» **REQUIRED WORK**
Your copy starts at the line containing "Viewport: 881px width, 391px" and ends at the last line below. Copy exactly, without pictures.

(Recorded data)

::::::

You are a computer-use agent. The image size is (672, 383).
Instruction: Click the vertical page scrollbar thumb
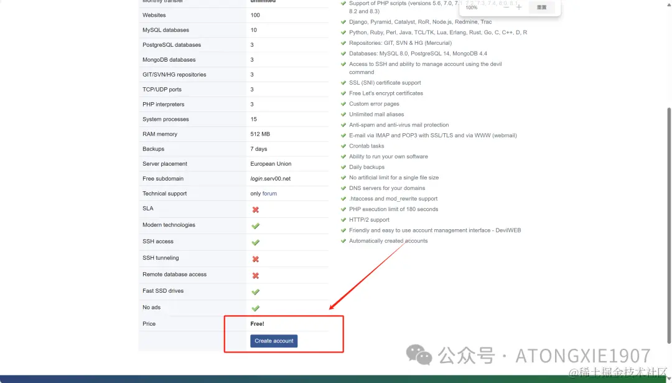668,225
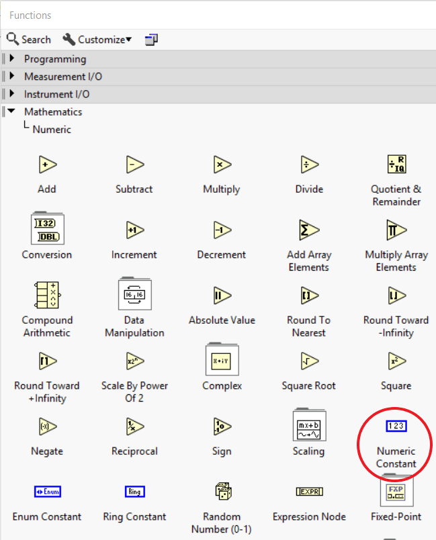436x540 pixels.
Task: Select the Square Root function icon
Action: [x=309, y=361]
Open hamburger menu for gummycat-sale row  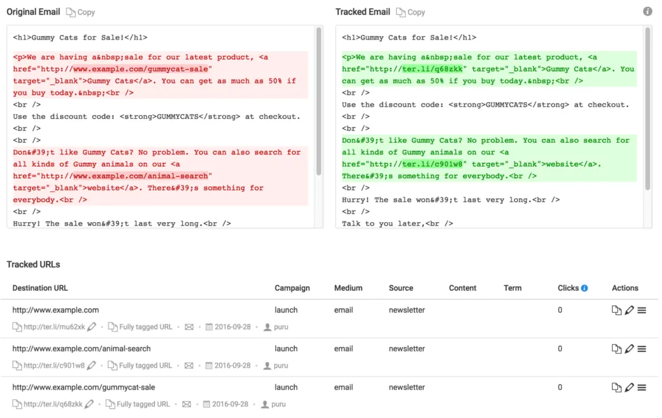click(x=642, y=388)
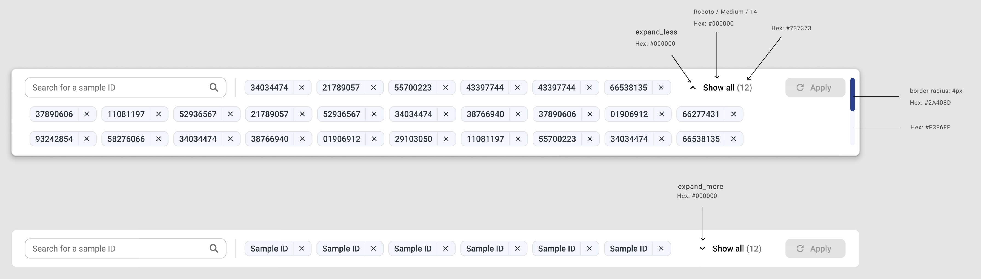Click "Show all (12)" in the expanded panel

pos(727,88)
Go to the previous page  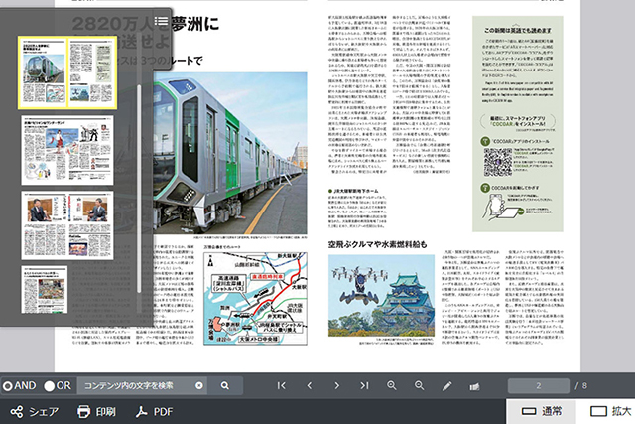coord(310,385)
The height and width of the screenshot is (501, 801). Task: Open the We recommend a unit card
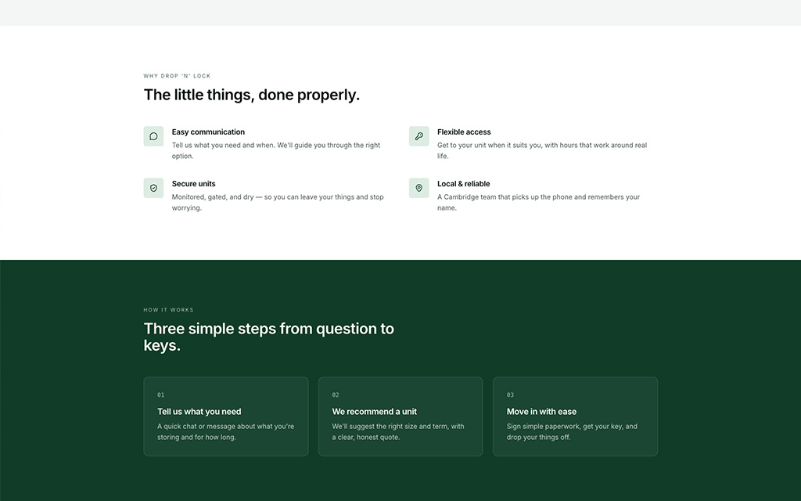coord(401,416)
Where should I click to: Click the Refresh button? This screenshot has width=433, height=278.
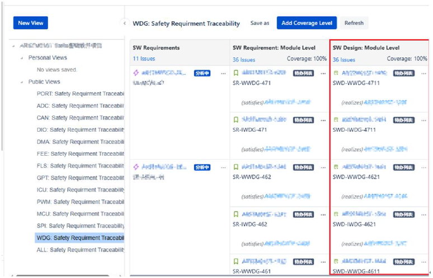pyautogui.click(x=354, y=23)
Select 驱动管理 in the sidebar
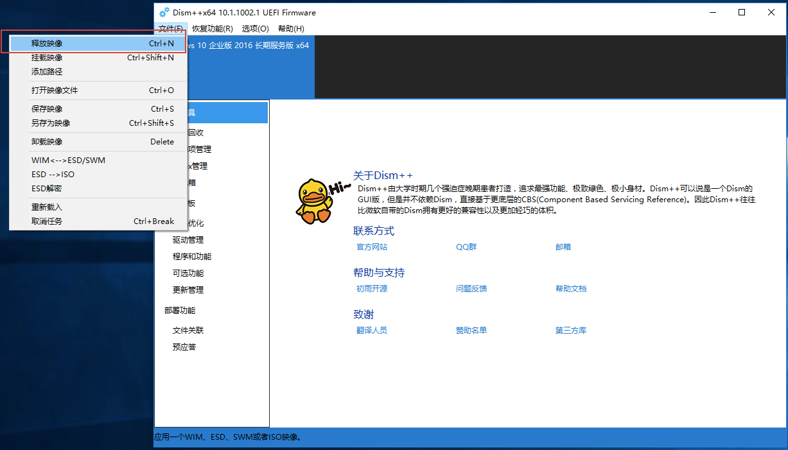This screenshot has height=450, width=788. pyautogui.click(x=187, y=239)
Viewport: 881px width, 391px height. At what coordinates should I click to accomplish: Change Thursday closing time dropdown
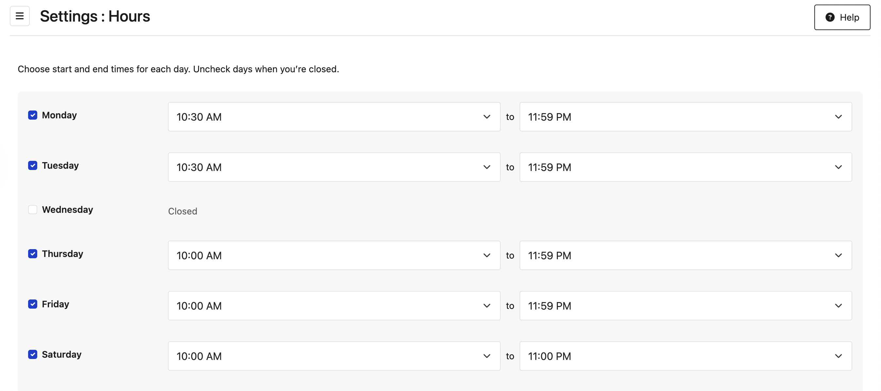pos(685,256)
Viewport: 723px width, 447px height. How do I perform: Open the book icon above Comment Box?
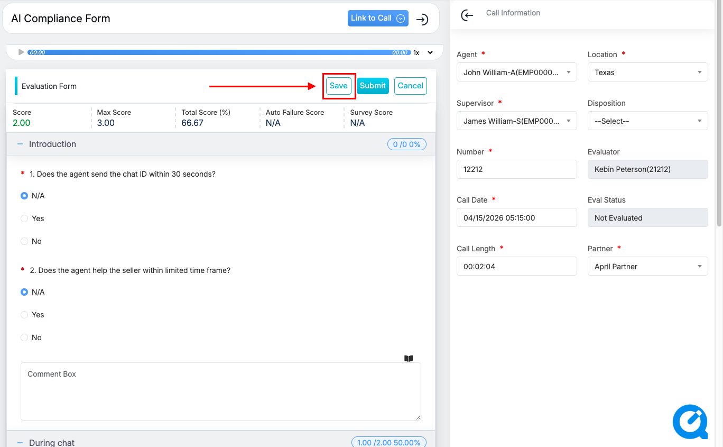408,358

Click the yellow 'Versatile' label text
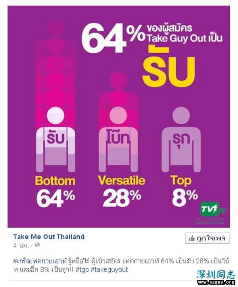tap(122, 180)
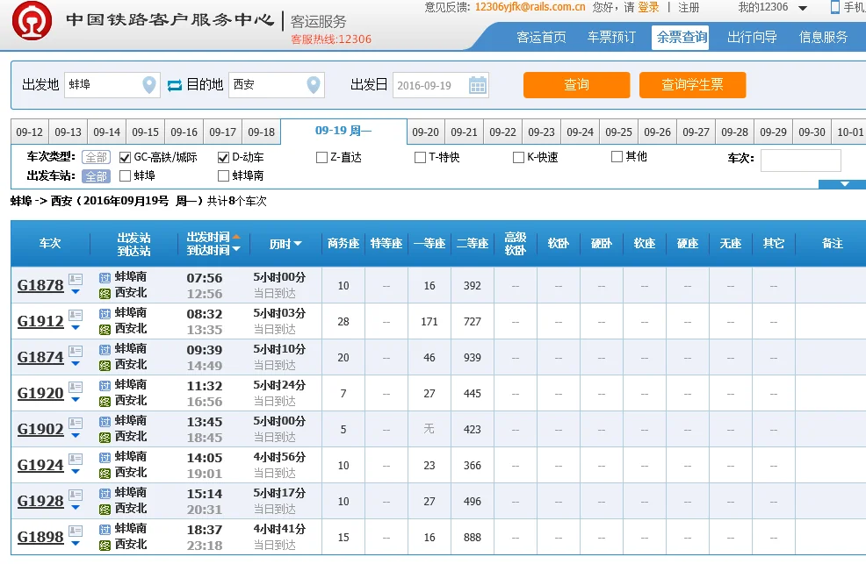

::::::

» **ANSWER FOR THE TASK**
Viewport: 881px width, 391px height. At what coordinates should I click to accomplish: Change Thursday closing time dropdown
pos(685,256)
Viewport: 723px width, 447px height. How do I perform: Open the book icon above Comment Box?
408,358

Click the yellow 'Versatile' label text
tap(122, 180)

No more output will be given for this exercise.